## WORK REQUEST
Please start at the first line of the records beneath and quote each line exactly, ending with the line containing "Reply to the".

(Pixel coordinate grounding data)
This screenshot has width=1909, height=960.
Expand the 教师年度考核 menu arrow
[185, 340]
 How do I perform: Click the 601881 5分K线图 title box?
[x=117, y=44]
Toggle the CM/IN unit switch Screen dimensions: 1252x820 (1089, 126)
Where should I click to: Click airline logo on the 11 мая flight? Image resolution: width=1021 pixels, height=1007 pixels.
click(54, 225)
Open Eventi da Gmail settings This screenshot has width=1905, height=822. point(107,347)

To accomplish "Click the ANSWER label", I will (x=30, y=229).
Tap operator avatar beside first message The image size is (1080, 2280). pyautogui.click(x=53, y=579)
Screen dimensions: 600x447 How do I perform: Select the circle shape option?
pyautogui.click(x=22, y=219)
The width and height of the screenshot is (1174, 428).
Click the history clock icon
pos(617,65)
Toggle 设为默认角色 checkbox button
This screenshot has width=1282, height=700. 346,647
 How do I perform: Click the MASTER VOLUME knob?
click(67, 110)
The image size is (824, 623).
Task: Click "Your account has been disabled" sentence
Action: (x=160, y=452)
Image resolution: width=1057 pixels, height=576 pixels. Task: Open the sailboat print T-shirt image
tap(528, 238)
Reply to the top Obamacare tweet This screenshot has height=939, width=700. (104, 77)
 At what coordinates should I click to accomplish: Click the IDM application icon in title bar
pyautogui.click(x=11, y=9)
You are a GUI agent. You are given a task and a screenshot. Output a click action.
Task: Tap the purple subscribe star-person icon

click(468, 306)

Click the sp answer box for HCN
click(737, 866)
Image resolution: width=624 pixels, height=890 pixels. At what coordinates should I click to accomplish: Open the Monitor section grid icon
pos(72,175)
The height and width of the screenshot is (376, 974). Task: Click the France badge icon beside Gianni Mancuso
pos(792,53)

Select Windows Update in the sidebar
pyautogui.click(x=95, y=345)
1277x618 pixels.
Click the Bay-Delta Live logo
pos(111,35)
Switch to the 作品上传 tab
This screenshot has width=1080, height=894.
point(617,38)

## RESULT OF THE EXERCISE
This screenshot has width=1909, height=960.
Expand the 教师年度考核 menu arrow
[185, 340]
 How do I perform: Click the 601881 5分K线图 title box?
[x=117, y=44]
Toggle the CM/IN unit switch Screen dimensions: 1252x820 (1089, 126)
Where should I click to: Click airline logo on the 11 мая flight? Image resolution: width=1021 pixels, height=1007 pixels.
click(54, 225)
Open Eventi da Gmail settings This screenshot has width=1905, height=822. point(107,347)

To accomplish "Click the ANSWER label", I will (x=30, y=229).
Tap operator avatar beside first message The image size is (1080, 2280). pyautogui.click(x=53, y=579)
Screen dimensions: 600x447 How do I perform: Select the circle shape option?
pyautogui.click(x=22, y=219)
The width and height of the screenshot is (1174, 428).
Click the history clock icon
pos(617,65)
Toggle 设为默认角色 checkbox button
This screenshot has width=1282, height=700. 346,647
 How do I perform: Click the MASTER VOLUME knob?
click(67, 110)
The image size is (824, 623).
Task: Click "Your account has been disabled" sentence
Action: (x=160, y=452)
Image resolution: width=1057 pixels, height=576 pixels. Task: Open the sailboat print T-shirt image
tap(528, 238)
Reply to the top Obamacare tweet This screenshot has height=939, width=700. (104, 77)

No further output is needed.